* **What this task involves**
Scan the entries for the word "Festival". Every line that has it should be copied.

[Data section Boundary: Start]

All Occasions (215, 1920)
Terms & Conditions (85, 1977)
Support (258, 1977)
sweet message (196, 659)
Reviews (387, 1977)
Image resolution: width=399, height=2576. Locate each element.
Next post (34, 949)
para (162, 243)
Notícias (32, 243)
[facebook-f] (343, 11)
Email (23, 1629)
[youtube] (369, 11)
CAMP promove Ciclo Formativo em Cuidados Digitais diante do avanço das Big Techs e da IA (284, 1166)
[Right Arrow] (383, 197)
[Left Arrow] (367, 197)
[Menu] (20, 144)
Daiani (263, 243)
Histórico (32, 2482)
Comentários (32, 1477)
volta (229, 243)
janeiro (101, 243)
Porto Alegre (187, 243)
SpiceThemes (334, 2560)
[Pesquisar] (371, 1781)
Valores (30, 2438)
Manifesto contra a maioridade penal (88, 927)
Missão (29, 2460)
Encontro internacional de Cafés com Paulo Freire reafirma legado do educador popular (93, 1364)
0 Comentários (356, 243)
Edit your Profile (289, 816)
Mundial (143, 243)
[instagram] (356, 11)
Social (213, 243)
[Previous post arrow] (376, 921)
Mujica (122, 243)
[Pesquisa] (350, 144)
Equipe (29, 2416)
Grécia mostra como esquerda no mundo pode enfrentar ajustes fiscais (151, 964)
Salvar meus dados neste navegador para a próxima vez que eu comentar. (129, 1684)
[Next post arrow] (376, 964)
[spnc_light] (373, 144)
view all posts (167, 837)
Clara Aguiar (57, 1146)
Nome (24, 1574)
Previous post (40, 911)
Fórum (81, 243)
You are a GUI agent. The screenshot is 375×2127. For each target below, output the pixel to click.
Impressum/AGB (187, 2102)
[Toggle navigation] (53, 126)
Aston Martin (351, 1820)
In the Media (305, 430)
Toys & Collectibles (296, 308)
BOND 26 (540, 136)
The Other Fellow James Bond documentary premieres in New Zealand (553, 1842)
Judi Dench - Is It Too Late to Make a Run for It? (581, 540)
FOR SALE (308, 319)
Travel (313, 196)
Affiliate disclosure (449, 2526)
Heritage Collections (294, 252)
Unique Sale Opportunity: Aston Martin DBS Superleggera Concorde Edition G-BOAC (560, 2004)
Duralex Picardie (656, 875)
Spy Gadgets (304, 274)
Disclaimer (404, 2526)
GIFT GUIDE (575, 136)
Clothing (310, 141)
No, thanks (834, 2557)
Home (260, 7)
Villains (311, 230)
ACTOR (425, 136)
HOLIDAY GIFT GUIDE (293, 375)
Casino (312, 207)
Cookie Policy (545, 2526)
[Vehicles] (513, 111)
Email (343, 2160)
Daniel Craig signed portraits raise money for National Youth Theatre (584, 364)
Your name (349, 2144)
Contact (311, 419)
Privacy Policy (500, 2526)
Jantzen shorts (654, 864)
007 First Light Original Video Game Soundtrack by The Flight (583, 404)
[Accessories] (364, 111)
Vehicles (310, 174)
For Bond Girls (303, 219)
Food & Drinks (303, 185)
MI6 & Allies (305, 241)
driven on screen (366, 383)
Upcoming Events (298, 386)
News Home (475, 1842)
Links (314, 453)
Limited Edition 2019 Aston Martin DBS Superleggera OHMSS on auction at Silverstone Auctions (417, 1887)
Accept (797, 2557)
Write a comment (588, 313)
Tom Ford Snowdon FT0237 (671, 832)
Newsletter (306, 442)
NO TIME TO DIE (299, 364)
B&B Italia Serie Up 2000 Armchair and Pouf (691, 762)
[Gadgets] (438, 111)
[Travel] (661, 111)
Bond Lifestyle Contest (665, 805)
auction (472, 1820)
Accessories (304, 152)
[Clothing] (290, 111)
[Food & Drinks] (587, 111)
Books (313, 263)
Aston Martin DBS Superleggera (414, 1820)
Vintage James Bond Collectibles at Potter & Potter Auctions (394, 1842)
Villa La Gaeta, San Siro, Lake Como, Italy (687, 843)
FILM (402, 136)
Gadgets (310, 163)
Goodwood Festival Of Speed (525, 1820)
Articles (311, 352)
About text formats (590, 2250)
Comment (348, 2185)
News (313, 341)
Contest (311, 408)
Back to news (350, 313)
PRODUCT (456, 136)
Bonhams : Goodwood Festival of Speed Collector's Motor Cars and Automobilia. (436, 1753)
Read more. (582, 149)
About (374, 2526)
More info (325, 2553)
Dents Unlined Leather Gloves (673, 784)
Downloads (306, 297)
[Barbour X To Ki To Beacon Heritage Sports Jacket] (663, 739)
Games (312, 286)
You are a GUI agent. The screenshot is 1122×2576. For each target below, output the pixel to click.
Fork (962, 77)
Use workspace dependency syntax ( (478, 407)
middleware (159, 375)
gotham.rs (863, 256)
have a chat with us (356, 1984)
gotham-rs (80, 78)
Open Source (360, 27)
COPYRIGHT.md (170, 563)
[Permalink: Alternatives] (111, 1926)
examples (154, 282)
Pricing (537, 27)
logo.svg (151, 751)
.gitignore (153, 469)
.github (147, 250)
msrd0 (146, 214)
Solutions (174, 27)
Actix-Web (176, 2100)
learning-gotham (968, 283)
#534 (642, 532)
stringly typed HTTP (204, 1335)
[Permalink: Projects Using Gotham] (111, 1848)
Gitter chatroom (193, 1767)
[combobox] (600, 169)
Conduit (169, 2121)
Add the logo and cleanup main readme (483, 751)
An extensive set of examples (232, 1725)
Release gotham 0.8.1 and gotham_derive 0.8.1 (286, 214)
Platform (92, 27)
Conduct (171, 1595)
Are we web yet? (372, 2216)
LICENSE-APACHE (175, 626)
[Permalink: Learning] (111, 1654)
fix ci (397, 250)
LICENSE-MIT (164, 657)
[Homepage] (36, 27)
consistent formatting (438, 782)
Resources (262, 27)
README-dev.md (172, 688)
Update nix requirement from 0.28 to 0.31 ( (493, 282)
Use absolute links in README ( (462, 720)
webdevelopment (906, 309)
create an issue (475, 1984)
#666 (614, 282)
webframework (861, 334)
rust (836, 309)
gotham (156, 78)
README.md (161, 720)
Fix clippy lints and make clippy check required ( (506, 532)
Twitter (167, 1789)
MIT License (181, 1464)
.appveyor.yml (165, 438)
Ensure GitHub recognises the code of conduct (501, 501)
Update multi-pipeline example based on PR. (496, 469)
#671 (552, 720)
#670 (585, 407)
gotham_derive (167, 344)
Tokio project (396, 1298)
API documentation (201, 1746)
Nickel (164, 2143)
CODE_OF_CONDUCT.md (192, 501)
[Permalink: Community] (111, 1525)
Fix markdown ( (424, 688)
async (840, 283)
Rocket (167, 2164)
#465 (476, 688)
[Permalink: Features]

[Data section Boundary: End]

* **Exercise response**
Goodwood Festival Of Speed (525, 1820)
Bonhams : Goodwood Festival of Speed Collector's Motor Cars and Automobilia. (436, 1753)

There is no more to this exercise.